Passage
┄┄┄┄┄┄┄┄┄┄┄┄┄┄┄┄┄┄┄┄
That of course demonstrates that once the order for adjudication is made the bankrupt’s powers to contest the debt are gone and if there is a wish and validity in the proposition that the debt should be contested it is the Official Assignee who must do so.
[16] That was followed in Hunter v Commissioner of Inland Revenue[7] and
Commissioner of Inland Revenue v Neal.[8]
[7] HC Auckland V515-IM99 June 2000
[8] HC Auckland V1719/97 2 October 1998
[17] Mr Orlov sought to distinguish Heath v Tang, Wilson and Neal [9] on the basis that they all involved judgment debts which pre-dated the adjudication, whereas the judgment against Mr Chean post-dated the adjudication (Mr Chean having declared himself bankrupt the week before the hearing). Mr Orlov submitted that the
judgment was therefore after-acquired property which did not vest in the Official
Assignee.
┄┄┄┄┄┄┄┄┄┄┄┄┄┄┄┄┄┄┄┄
Information supplied

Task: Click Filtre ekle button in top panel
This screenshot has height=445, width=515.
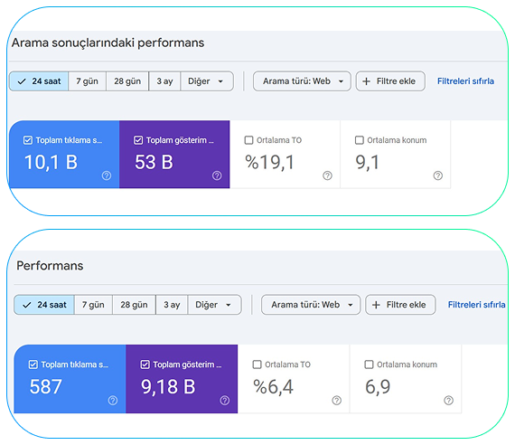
┄┄┄┄┄┄┄┄┄┄┄┄┄┄┄┄┄┄┄┄
Prompt
Transcribe the part of the bankruptcy ruling above starting at "That of course" and ending at "must do so.".

Expected answer
That of course demonstrates that once the order for adjudication is made the bankrupt’s powers to contest the debt are gone and if there is a wish and validity in the proposition that the debt should be contested it is the Official Assignee who must do so.